-- BEGIN READING TEXT --

Some Other Experiences

 

The Digby County Poorhouse in Marshalltown:

 

My mother’s cousin Guy Thomas and his wife Hilda (Isles) Thomas ran the Digby County Poorhouse in Marshalltown from the mid 1940s into the mid 1950s with the exception of a three year hiatus to accommodate a health issue. I believe they may have been the managers in place when the facility was closed in the mid 1950s. During the late 1940s I had the opportunity to visit the institution two or three times when I was five to seven years of age, staying overnight at least once.  I include the reference herein as one memory continues to be highly vivid and a few others reasonably so. I still regard the experience as quite unique for a seven year old.

-- END READING TEXT --
-- BEGIN RECORDED INFORMATION --

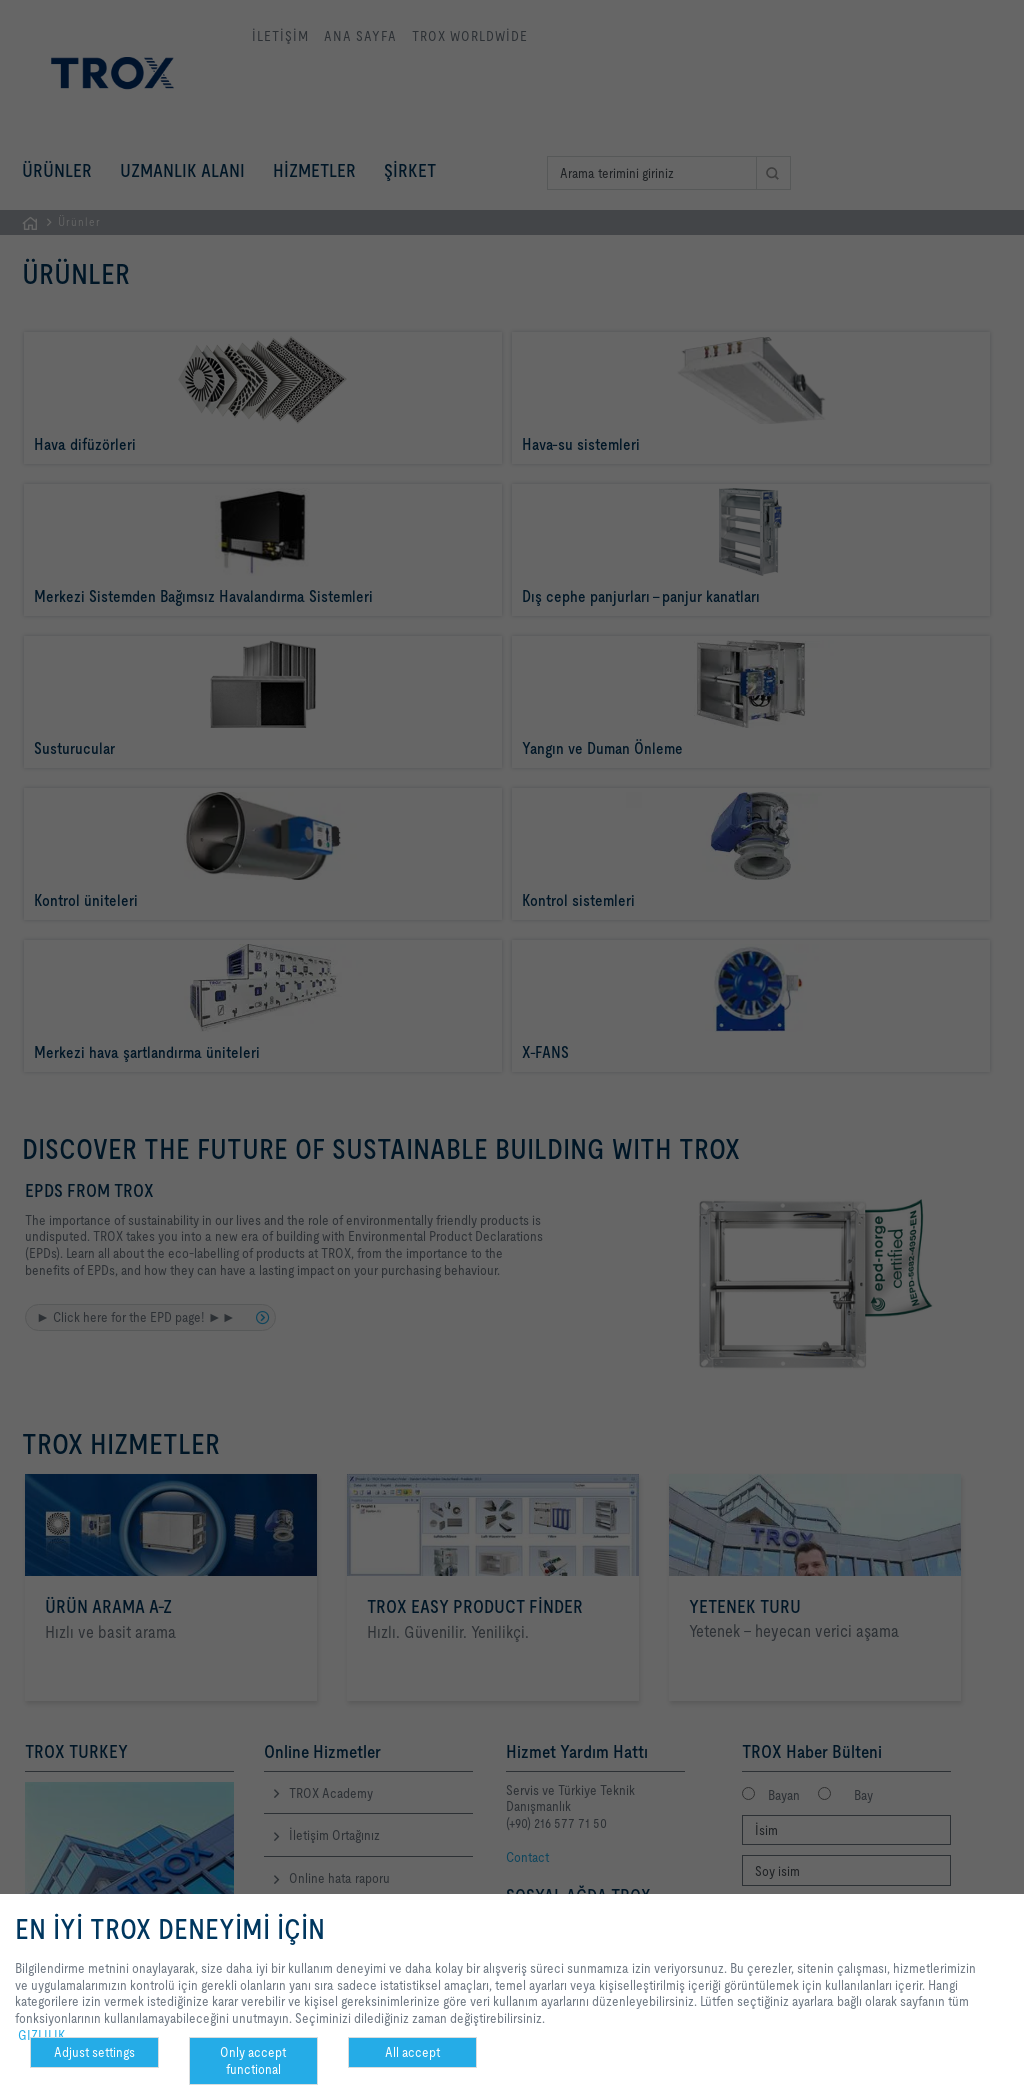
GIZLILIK (41, 2035)
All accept (412, 2052)
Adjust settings (94, 2052)
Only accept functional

-- END RECORDED INFORMATION --

_STATED TASK:_
Decide whether each statement agrees with the text about the Digby County Poorhouse, answering yes or no and quoting the deciding words of the text. 1. Guy and Hilda Thomas ran the poorhouse without interruption from the mid 1940s into the mid 1950s. 2. The narrator visited the institution during the late 1940s. 3. The narrator never stayed at the poorhouse overnight. The material has no connection to the text about the Digby County Poorhouse.

_TASK OUTPUT:_
1. No: "with the exception of a three year hiatus to accommodate a health issue"
2. Yes: "During the late 1940s I had the opportunity to visit the institution two or three times"
3. No: "staying overnight at least once"